Crítica sobre o filme "Frost/Nixon":

Wally Soares
Frost/Nixon Por Wally Soares
| Data: 09/06/2009
Quando Richard Nixon se resignou, após o vergonhoso escândalo de Watergate, os Estados Unidos inteiro viu a presidência com um olhar diferente, muito como a casa branca foi vista durante os mandatos de George W. Bush. As pessoas queriam respostas, e o ex-presidente definhava em sua luxuosa mansão, vivendo às custas de sua mediocridade. Alias, já aponto aqui a minha reprovação quanto ao trigésimo-sétimo presidente dos EUA, um homem que abria mão até mesmo de suas crenças para chegar onde queria (mudou do partido democrático para republicano quando perdeu as eleições). O filme de Nixon, propriamente dito, é o Nixon de Oliver Stone (quem mais?), mas Frost/Nixon é ótimo ao humanizar o personagem e traze-lo num embate fervoroso com David Frost, numa entrevista histórica que serviu de palco para um duelo deliciosamente rico entre dois homens que se viam à beira do precipício. Dirigido de uma forma muito instigante por Ron Howard (Anjos e Demônios), o filme baseia-se numa peça escrita por Peter Morgan (A Outra), que também assina o roteiro cinematográfico. Os dois atores principais, Martin Sheen (Anjos da Noite – A Rebelião) e Frank Langella (O Corajoso Ratinho Despereaux), também personificaram os personagens no teatro.

Primeiramente, é válido ressaltar que, mesmo baseado em uma peça, Frost/Nixon deixa suas características teatrais para trás, num roteiro bem estruturado e uma direção que, ainda que não reserve nada original, cumpre seu dever ao conseguir arquitetar o filme com riqueza de nuances e planos que capturam de forma ácida e envolvente discussões e bastidores. O filme de Howard é daquele típo de exercício cinematográfico louvável cuja ação se reserva à força de seus diálogos e, neste aspecto, as cenas das entrevistas entre Frost e Nixon são cenas de ação excelentes. E os enquadramentos são bons, os diálogos eficientes e o retrato dos bastidores consegue inserir autênticidade digna ao longa. Mas o brilho aqui, o motriz do filme e que o faz ecoar é a força de seu elenco. Langella traz um Richard Nixon despido de qualquer exagero, ao não realizar uma imitação e se deixar levar pela composição honesta e pungente do homem. Enquanto isso, Sheen não definha diante do talentosíssimo ator mais velho, e encarna Frost com uma densidade notável, conferindo a ele olhares extremamente eficientes em meio à ansiedades. Ambos compõem um painel genuíno, e o duelo não se reserva apenas aos personagens (apesar dos atores sumirem em seus papéis) mas também aos atores, que desafiam um ao outro tanto fisicamente quanto psicológicamente. É impossível não vibrar diante de tamanha eletricidade.

O QUE FAZER
[a] Na crítica de Frost/Nixon, por que as cenas das entrevistas entre Frost e Nixon são chamadas de "cenas de ação excelentes"? Responda em até três frases.
[b] Reescreva em forma de lista o parágrafo da crítica de Frost/Nixon que começa por "Primeiramente, é válido ressaltar", mantendo os fatos principais.

LISTAGEM
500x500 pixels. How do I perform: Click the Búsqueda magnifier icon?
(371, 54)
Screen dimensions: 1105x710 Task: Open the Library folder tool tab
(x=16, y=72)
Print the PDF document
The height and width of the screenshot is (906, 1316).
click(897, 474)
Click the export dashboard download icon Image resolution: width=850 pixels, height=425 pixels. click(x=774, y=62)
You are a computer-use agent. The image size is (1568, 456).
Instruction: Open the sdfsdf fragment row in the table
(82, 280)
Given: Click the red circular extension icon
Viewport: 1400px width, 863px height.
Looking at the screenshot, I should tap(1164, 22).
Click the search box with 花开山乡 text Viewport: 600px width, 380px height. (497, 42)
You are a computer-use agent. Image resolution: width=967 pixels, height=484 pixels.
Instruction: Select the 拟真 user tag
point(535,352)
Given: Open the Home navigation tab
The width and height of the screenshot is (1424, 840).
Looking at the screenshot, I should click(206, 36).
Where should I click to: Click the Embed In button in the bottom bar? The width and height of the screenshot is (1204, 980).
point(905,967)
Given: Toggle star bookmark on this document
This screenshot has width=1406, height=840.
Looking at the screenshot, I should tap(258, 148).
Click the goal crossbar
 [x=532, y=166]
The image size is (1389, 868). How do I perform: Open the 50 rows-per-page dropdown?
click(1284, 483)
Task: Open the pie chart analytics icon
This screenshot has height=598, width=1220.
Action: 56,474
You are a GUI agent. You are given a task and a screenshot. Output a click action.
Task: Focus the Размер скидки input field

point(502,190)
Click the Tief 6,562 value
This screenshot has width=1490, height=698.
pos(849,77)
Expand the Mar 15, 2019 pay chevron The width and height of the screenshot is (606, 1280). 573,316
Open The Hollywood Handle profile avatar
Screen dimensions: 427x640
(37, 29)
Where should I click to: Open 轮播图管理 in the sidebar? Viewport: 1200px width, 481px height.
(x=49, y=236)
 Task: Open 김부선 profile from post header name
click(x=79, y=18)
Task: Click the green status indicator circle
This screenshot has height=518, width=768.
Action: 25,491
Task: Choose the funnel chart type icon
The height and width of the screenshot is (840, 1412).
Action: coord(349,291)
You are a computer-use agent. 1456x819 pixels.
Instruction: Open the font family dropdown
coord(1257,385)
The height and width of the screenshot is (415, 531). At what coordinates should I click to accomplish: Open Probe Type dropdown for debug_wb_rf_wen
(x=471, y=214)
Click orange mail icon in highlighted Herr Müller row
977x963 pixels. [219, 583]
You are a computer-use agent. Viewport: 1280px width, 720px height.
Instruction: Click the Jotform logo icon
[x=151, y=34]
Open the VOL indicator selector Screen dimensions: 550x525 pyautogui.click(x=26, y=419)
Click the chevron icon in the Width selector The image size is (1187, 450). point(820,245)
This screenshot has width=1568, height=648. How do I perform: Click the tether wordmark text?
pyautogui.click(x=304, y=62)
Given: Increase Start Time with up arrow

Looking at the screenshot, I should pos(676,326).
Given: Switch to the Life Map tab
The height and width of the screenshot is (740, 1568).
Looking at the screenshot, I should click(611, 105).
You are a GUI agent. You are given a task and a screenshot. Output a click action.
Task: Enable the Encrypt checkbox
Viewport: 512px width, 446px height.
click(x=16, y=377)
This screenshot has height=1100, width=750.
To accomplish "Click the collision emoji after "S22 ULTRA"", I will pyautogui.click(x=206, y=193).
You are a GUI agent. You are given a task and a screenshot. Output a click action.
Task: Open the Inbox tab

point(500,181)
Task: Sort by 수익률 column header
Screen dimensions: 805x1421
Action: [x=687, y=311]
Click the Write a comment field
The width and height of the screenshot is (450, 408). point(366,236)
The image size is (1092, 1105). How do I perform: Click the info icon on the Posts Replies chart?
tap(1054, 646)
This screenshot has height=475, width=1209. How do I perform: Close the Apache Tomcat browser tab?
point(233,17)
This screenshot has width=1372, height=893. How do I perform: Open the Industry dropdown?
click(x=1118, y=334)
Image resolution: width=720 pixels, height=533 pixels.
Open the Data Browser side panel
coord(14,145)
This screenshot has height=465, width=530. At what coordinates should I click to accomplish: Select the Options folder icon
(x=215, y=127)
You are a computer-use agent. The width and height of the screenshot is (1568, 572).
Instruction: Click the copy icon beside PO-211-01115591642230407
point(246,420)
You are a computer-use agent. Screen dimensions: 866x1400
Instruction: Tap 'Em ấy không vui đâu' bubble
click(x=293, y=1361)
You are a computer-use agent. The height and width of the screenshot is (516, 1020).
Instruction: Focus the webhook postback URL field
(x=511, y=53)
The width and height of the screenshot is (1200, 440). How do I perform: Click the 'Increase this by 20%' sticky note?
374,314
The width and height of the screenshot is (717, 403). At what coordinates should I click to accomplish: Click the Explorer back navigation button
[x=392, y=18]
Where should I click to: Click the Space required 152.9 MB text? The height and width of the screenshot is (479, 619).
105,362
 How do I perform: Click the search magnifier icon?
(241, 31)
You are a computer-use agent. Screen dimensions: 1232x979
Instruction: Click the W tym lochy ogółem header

RESPOSTAS POR TAREFA
[a] O filme é um exercício cinematográfico cuja ação se apoia na força de seus diálogos. Por isso, os embates verbais das entrevistas entre Frost e Nixon fazem o papel da ação no longa.

[b]
- Embora baseado em uma peça, o filme deixa para trás as características teatrais.
- O roteiro é bem estruturado, e a direção, sem originalidade, cumpre seu dever com nuances e planos que capturam discussões e bastidores.
- A ação está na força dos diálogos, e as entrevistas entre Frost e Nixon funcionam como excelentes cenas de ação.
- Os enquadramentos são bons, os diálogos são eficientes e o retrato dos bastidores dá autenticidade ao filme.
- O maior mérito é o elenco:
  - Langella compõe um Nixon sem exagero, sem imitação, de forma honesta e pungente.
  - Sheen não se apaga diante do ator mais velho e encarna Frost com densidade notável.
- O duelo se dá entre os personagens e também entre os atores, que se desafiam física e psicologicamente.
- O resultado é uma eletricidade que faz o espectador vibrar.